§ EXERCISES
a - List every Java command-line option that appears in the GATK Java notes.
b - Write out a passage of the GATK Java notes word for word, beginning at the words that have "The -Xmx option" and stopping after "local disk space)".

====== EXCERPTED TEXT ======

Note that /lscratch is the node-local scratch space. See the user guide for more information about allocating local scratch space.

Some tools may perform better with non-default garbage collectors.

Memory

The -Xmx option to Java specifies the maximal size of the memory allocation pool. It accepts suffixes k, m, and g. This is the option used by the wrapper script to limit memory usage.

Note that you should request additional memory (1-2GB) for batch/interactive jobs on top of the memory given to java to ensure that the whole java process stays below the allocated memory limit.

Redirect temporary files to /lscratch/${SLURM_JOB_ID}

GATK writes some temporary files during its run. By default, Java writes temp files to /tmp. However this is not advisable because /tmp is used by the operating system and is very limited in space. The tmp files should be redirected to /lscratch/${SLURM_JOB_ID} (if allocating local disk space)

-Djava.io.tmpdir=/lscratch/${SLURM_JOB_ID}

to the java command as shown above. The wrapper script takes care of this automatically. Note that the temp dir must already exist if specifying it manually. The wrapper script will automatically create it if necessary.

Limit the number of parallel garbage collection threads

The Java VM has a tendency to start many threads including parallel threads for garbage collection since it automatically detects all CPUs on a compute node irrespective of the allocation. This can be aggravated when there is not sufficient memory allocated to the JVM. Use -XX:ParallelGCThreads=## to limit the number of parallel garbage collection threads to the number of allocated CPUs up to 8 CPUs plus 5 for every 8 beyond that. The GATK wrapper by default sets the number of GC threads correctly one less than the number of allocated CPUs.

====== DATA PROVIDED ======

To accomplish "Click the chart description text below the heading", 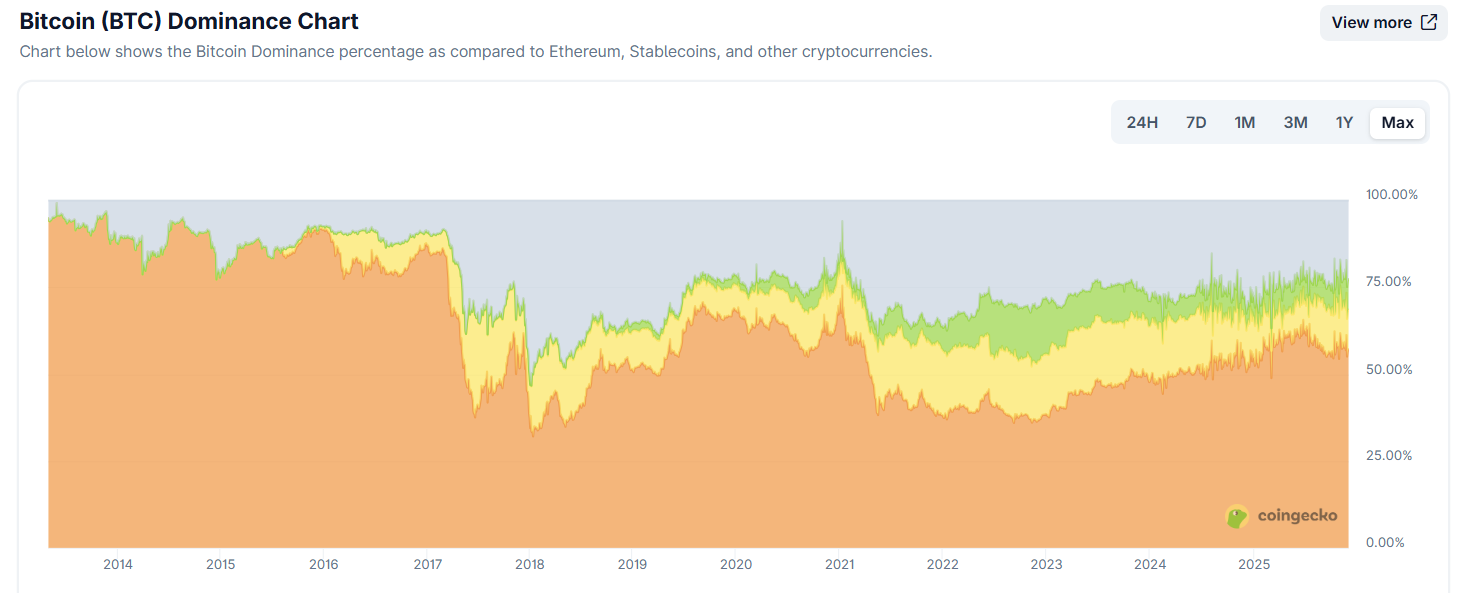I will (x=475, y=51).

======

§ RESPONSES TO THE EXERCISE
a -
-Xmx
-Djava.io.tmpdir=/lscratch/${SLURM_JOB_ID}
-XX:ParallelGCThreads=##

b -
The -Xmx option to Java specifies the maximal size of the memory allocation pool. It accepts suffixes k, m, and g. This is the option used by the wrapper script to limit memory usage.

Note that you should request additional memory (1-2GB) for batch/interactive jobs on top of the memory given to java to ensure that the whole java process stays below the allocated memory limit.

Redirect temporary files to /lscratch/${SLURM_JOB_ID}

GATK writes some temporary files during its run. By default, Java writes temp files to /tmp. However this is not advisable because /tmp is used by the operating system and is very limited in space. The tmp files should be redirected to /lscratch/${SLURM_JOB_ID} (if allocating local disk space)